* _EXERCISE INSTRUCTIONS_
Would you retype the lines from the one that holds "The height and width of the screenshot is (169, 150)." to the final line of the entries below, both ends included and exactly as written, but without pictures?

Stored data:
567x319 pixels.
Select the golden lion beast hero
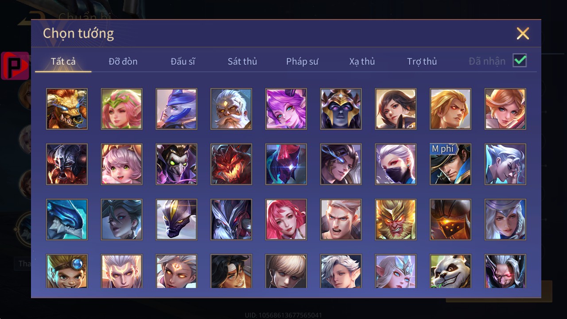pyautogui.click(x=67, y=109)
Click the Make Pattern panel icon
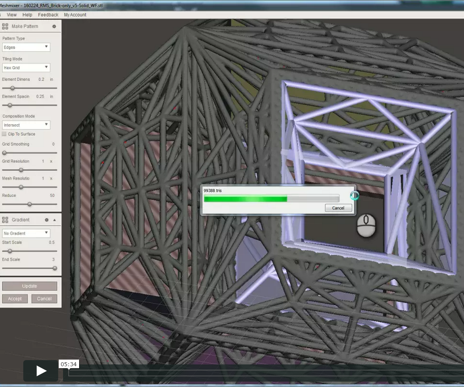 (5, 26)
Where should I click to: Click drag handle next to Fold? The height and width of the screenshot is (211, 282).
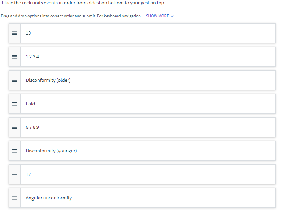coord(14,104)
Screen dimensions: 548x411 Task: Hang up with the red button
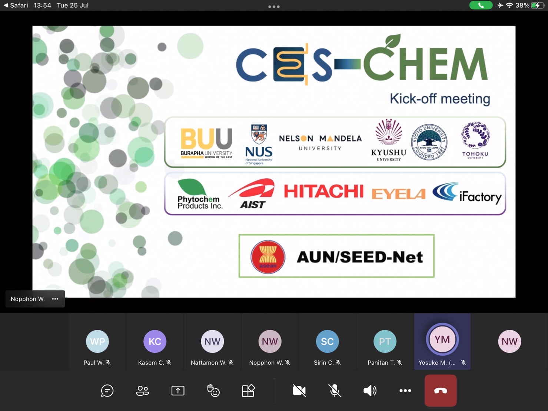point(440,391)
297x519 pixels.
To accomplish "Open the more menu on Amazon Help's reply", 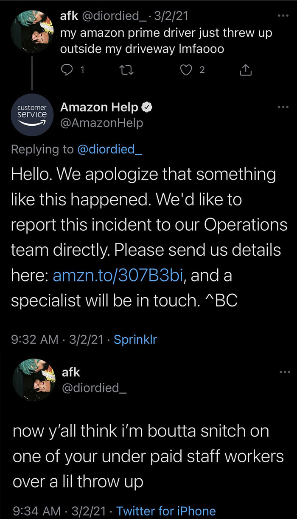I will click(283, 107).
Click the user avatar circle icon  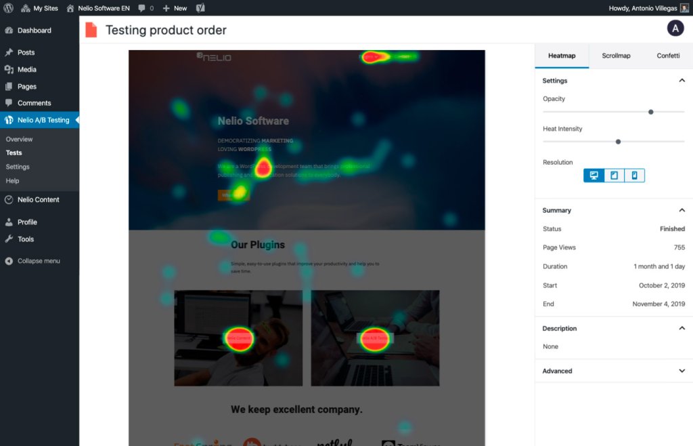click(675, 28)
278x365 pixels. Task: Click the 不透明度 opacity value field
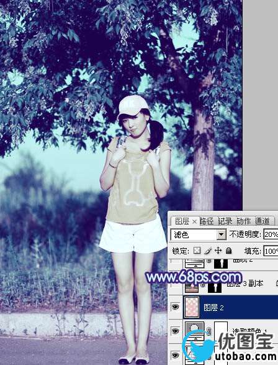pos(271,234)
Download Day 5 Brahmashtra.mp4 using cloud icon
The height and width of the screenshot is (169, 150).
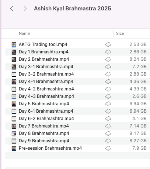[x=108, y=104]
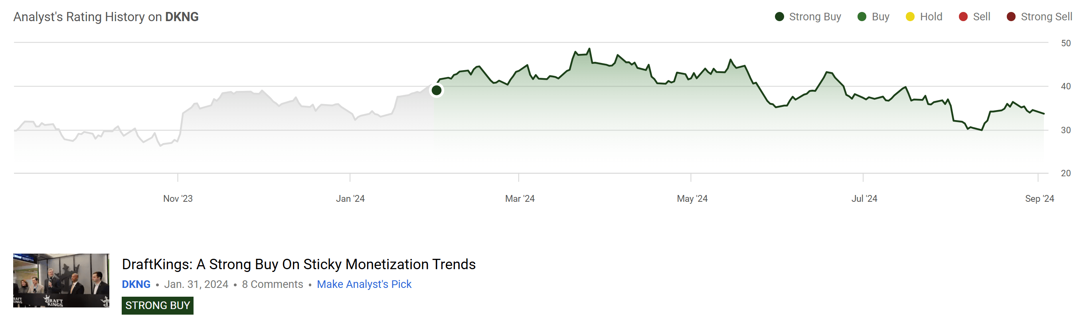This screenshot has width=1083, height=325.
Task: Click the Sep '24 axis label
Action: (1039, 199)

* _ANSWER FOR THE TASK_
The height and width of the screenshot is (169, 150).
[x=108, y=104]
This screenshot has width=1083, height=325.
Task: Click the Sep '24 axis label
Action: (1039, 199)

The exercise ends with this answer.